Abus de droit et exploitation locale de l’invention

L’Accord sur les ADPIC est censé coexister avec les autres conventions existantes dans le domaine de la propriété intellectuelle, et de ce fait, n’annule pas les dispositions de la Convention de Paris, mais les incorpore plutôt dans l'Accord ADPIC en y faisant référence. Aux termes de cette dernière, l’absence d’exploitation locale des inventions sous brevet constitue un abus de droit par son titulaire, et si cette situation persiste après trois ans, une licence obligatoire peut être délivrée. L’Accord sur les ADPIC conserve l’idée que les abus possibles par les titulaires de brevet devraient être évités. L’article 8.2 autorise les Etats Membres à prendre les "mesures appropriées [...] afin d’éviter l’usage abusif des droits de propriété intellectuelle par les détenteurs de droits ou le recours à des pratiques qui restreignent de manière déraisonnable le commerce ou sont préjudiciables au transfert international de technologie".

Dans le même sens, ne peut-on soutenir que pour les pays en développement disposant d’une certaine infrastructure, l’exploitation locale d’une invention brevetée, dans le cas du secteur pharmaceutique, contribue au "développement socio-économique et technologique" d’un secteur d’une importance vitale? Ainsi certains Etats Membres pourraient établir dans leur réglementation que, pour les "secteurs d’importance vitale", si le titulaire d’un brevet ne fabrique pas le produit sur place et se contente toujours de l’importer au bout de trois ans, il pourrait alors se voir obligé d’accorder une licence de fabrication locale en vue d’améliorer l’approvisionnement du marché intérieur ou les conditions de prix.

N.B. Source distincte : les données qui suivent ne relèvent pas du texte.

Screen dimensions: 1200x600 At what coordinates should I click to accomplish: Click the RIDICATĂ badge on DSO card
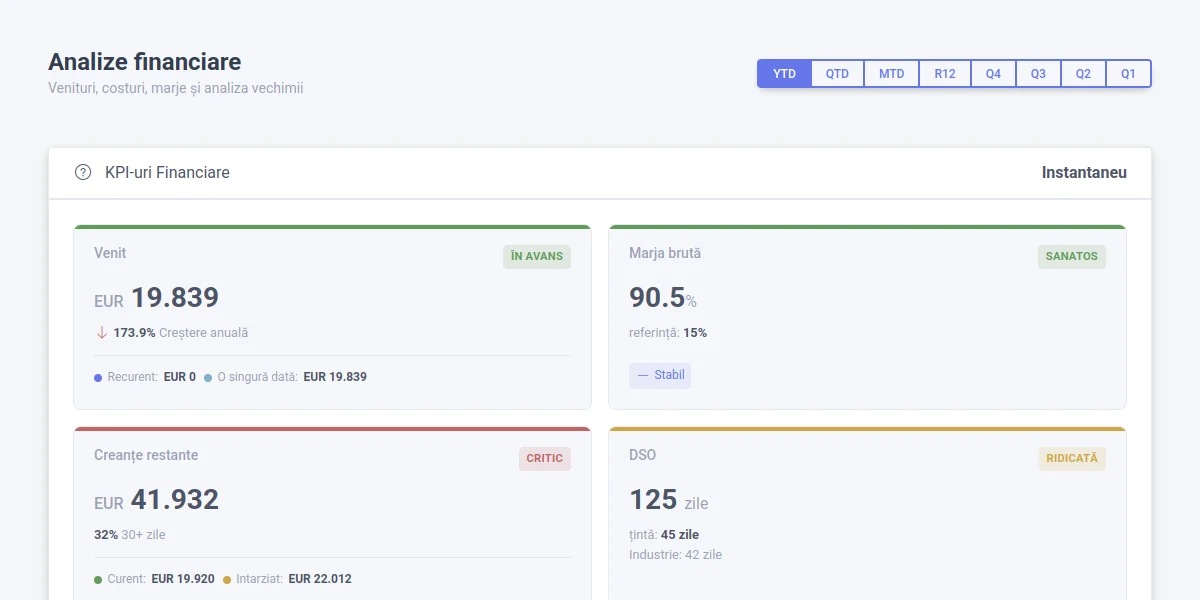(x=1071, y=458)
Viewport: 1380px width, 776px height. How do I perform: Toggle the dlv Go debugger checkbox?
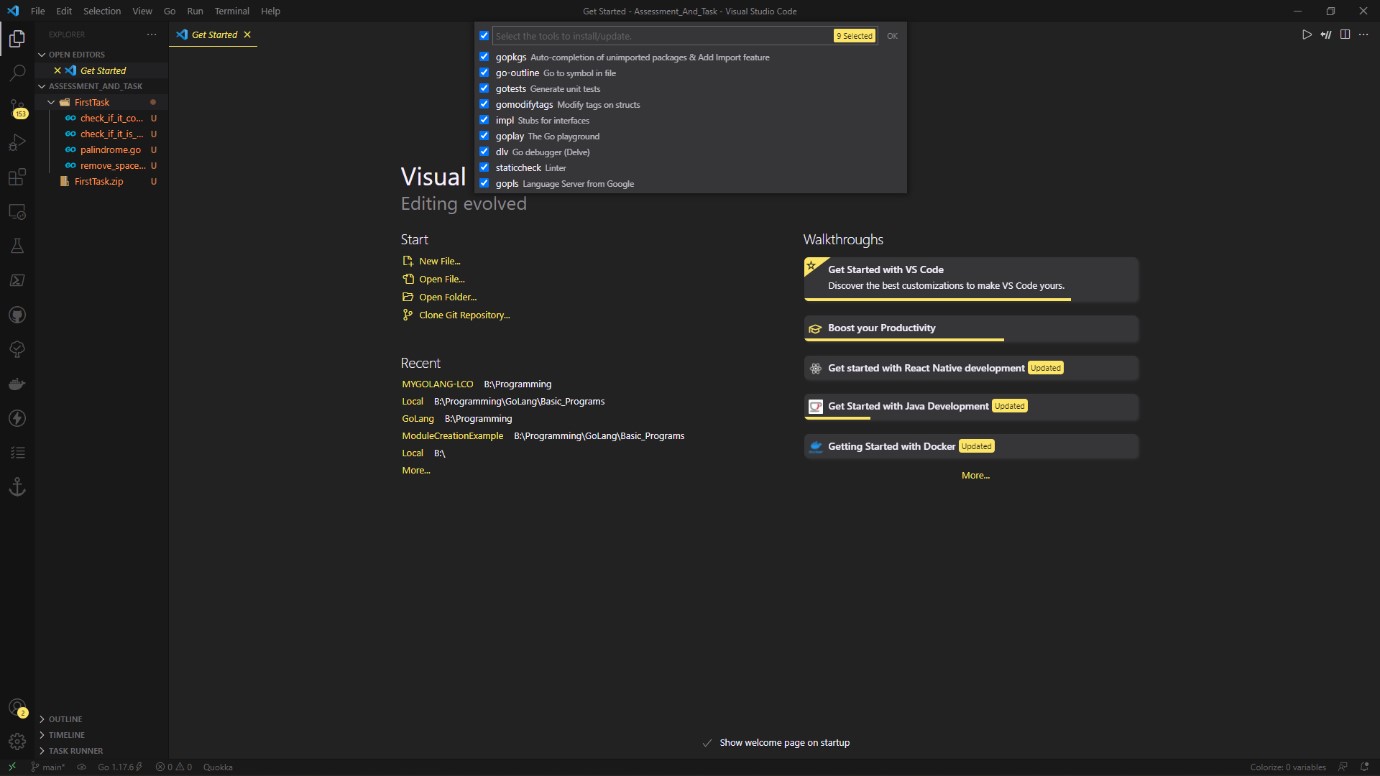pos(485,152)
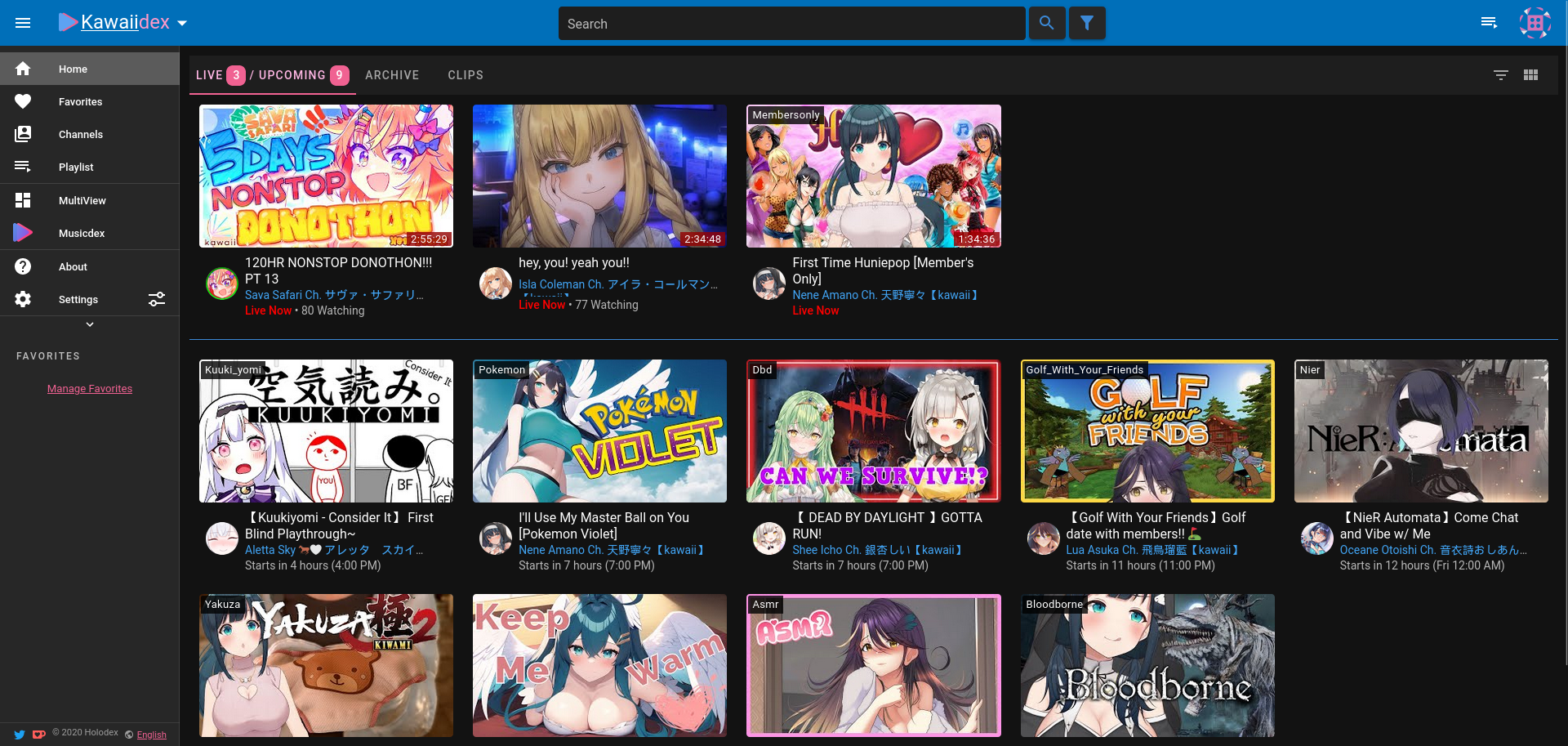1568x746 pixels.
Task: Click into the Search input field
Action: [x=791, y=24]
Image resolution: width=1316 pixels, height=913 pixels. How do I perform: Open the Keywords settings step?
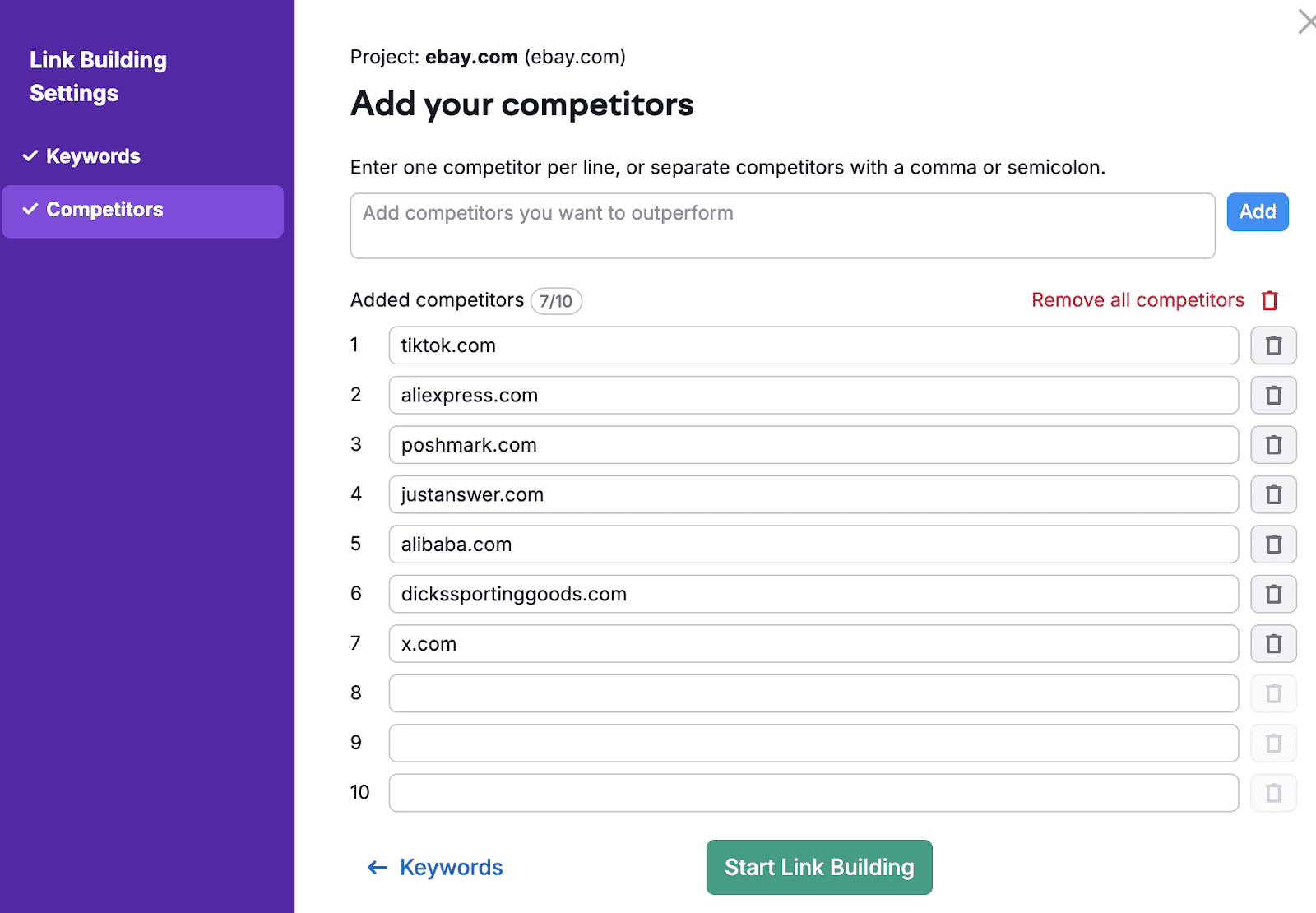pyautogui.click(x=93, y=156)
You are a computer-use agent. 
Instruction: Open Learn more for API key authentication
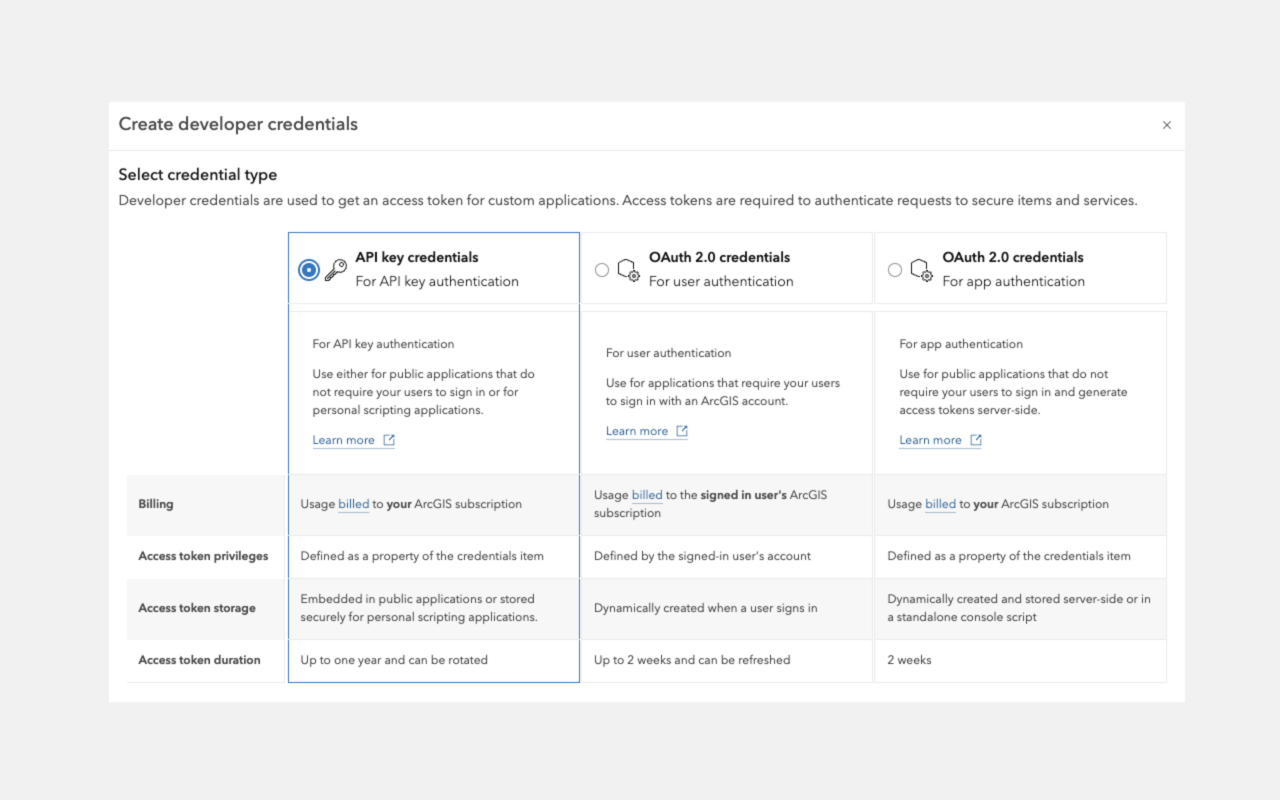tap(343, 440)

Pour d’autres pays en revanche, l’importation de produits pharmaceutiques peut sembler mieux adaptée; "l’existence d’économies d’échelle et d’un savoir-faire bien établi peut entraîner des prix à l’importation inférieurs à ceux que pourrait proposer l’industrie locale" (Remiche, 1996).

La question de l’exploitation locale de l’invention est abordée de façon particulièrement floue dans l’Accord sur les ADPIC. L’article 2 de l’Accord énonce que certaines dispositions de la Convention de Paris, dont la possibilité de licence obligatoire pour défaut d’exploitation locale, sont applicables à tous les Membres. Dans le même temps, l’article 27.1 semble reconnaître la légalité des monopoles d’importation lorsqu’il énonce qu’il sera "possible de jouir des droits de brevets sans discrimination [...] quant au fait que les produits sont importés ou sont d’origine nationale".

Les auteurs du présent document se sont efforcés d’interpréter cette question, ainsi que tout autre article sensible, en fonction des principes et objectifs de l’Accord et des législations existantes. Cependant, il n’est pas exclu qu’un Etat Membre dépose une plainte devant l’Organe de règlement des différends (ORD) de l'OMC parce qu’il considère qu’un autre Etat Membre n’a pas transposé correctement les dispositions de l’Accord dans son droit interne, par suite d’une mauvaise interprétation. Dans ce cas, l’ORD est seul compétent pour trancher. Un certain nombre d’interrogations relatives à l’Accord sur les ADPIC seront donc éclaircies dans les années à venir.